There are a lot of classic and must-see films I haven’t seen yet. Time and life has its limits, and that’s the excuse I’m going to stand by when I’m asked why it took me until 2010 to watch “Scarface” (1983).
I am quite chagrined by this fact, don’t get me wrong. As I was watching this movie, I discovered “Scarface” was influenced by the “Godfather” films and Hitchcock — this is DePalma, after all — but I also realized that the reverse was true, that dozens of films have been influenced by “Scarface,” especially Quentin Tarantino’s films. In the same way you cannot completely get “Jackie Brown” without having seen “Coffy” or “Foxy Brown,” you can’t fully understand “Pulp Fiction” without having seen “Scarface.” Huh. Who knew.
Is now a good time to mention I still haven’t seen the original 1932 version? I don’t know why, it was on TCM about 500 times in the last year and it has Boris Karloff. Again, the universe has seen fit to create limits to our time, and that’s my excuse.
There is nothing I can say about “Scarface” that hasn’t already been said. I was prepared for a lot more gore. Not that there isn’t plenty already, but like “Bonnie and Clyde” before it, while it was excessive for the time it has been far surpassed since. I was relatively comfortable with the gore, which was nice as I’ve recently been grossed the hell out by a season 4 “X-Files” episode and was in no mood to feel faint and nauseous again.
The film has some terrific points, mainly in how it captured the early 1980s culture so well. Most performances were terrific, from the top-billed stars to the smaller parts. But was anyone else irritated by all the Italian-Americans playing Cubans with iffy accents and overuse of the word “mang?”
Also, I loved the cinematography and set design. Modern films often don’t focus on these elements much, not like in older films where every set was fabulous. Frank Lopez’ apartment is a futuristic wonder:
While watching the final scene, I caught a glimpse of the statues mentioned in the article The Secret Life of Objects, which I’ve linked to before and recommend highly if you haven’t read it yet. So I capped this shot of the statue, shown on the right:
only to go back to the article and find that they capped the exact same moment. Other than the color saturation, it’s the same. Completely unintentional on my part, although I can’t vouch for the intentions of my unconscious.
“Beat the Devil” (1953 per IMDb, 1954 per TCMdb) was on TCM a million times recently and yet, somehow, I never caught all of it. I rented the DVD and discovered the film is the public domain, which meant the print the DVD was made from was poor quality. Lots of scenes were too dark, there were serious saturation and bleeding issues, and in a couple of spots there were tracking issues from the tapes the film was dubbed off of. I can’t recommend the Westlake DVD version; perhaps some others out there are better. If you want to see “Beat the Devil,” try to find a copy from TCM or wait until it’s on again.

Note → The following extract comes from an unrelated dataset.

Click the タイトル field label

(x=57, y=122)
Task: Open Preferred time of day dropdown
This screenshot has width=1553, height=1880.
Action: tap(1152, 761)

This was a wonderful film, expertly manipulated by John Huston and almost too clever for its own good. If you’ve seen “Beat the Devil” you’ll know how funny the poster is. It presents the film as though it was “Duel in the Sun” or some such melodramatic action flick. Instead, “Beat the Devil” is a spoof of crime capers, quite honestly a spoof of films like Huston’s own “Maltese Falcon.”
My first reaction was surprise, though, because Bogart and Lorre — who had both been so beautiful in 1941’s “Falcon” — looked decades older in “Devil” despite the passing of only 12 years between the films. Jennifer Jones, too, looked 15 years older than she had a mere 4 years earlier in “Madame Bovary.” Plus she had a weird lip movement issue with her upper lip, so much so I kept thinking I was watching Gloria Grahame talk.

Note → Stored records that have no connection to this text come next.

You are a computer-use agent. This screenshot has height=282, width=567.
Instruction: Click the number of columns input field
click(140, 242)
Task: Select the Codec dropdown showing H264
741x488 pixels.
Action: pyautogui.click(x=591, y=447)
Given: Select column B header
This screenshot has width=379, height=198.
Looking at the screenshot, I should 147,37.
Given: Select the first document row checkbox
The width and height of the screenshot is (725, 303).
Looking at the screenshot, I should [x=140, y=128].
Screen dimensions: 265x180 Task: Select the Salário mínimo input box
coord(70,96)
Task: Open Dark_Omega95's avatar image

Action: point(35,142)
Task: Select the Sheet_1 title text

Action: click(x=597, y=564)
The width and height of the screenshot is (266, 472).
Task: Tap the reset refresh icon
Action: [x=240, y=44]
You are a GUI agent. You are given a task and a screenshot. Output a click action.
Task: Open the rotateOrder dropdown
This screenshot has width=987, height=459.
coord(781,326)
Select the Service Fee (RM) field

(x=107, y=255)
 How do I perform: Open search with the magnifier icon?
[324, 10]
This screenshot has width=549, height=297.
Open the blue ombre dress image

Speaking of mouth movements, I noticed Bogey having some issues with his mouth and teeth. The IMDb says he had been in a bad car accident during filming, injuring his face and mouth severely, and had to be dubbed by a mimic: Peter Sellers. However, other sites indicate that Bogart was simply unavailable for dubbing, and Sellers is reported in The Life and Death of Peter Sellers to have said he dubbed in Bogart plus 3 other voices during post-production, with no mention of Bogey needing specific help because of injuries.
Early in the film, there is a scene which is so similar to a scene in “The Maltese Falcon” with Sam Spade, Gutman, Cairo, and Wilmer that I worried this was a case of a director rehashing his prior work, something that happens with alarming frequency. I was happy to find out my worries were unfounded as it became clear this was a satire. In the film, Huston carefully omits a few details and doesn’t let the audience know entirely what is going on, keeping us a little unsteady, a little on edge the entire time. There is a wonderful scene where Jennifer Jones and Gina Lollobrigida talk shop, as it were, and another scene where the principals are being questioned by officials in a Northern African detention center that I swear to you was directly mimicked in “Topkapi” (1964).
Both “Scarface” and “Beat the Devil” are considered cult films, but I have to say I don’t know why. They are both excellent films, influential and terrific, and plopping them into the “cult” category merely dilutes the idea of what “cult” really means.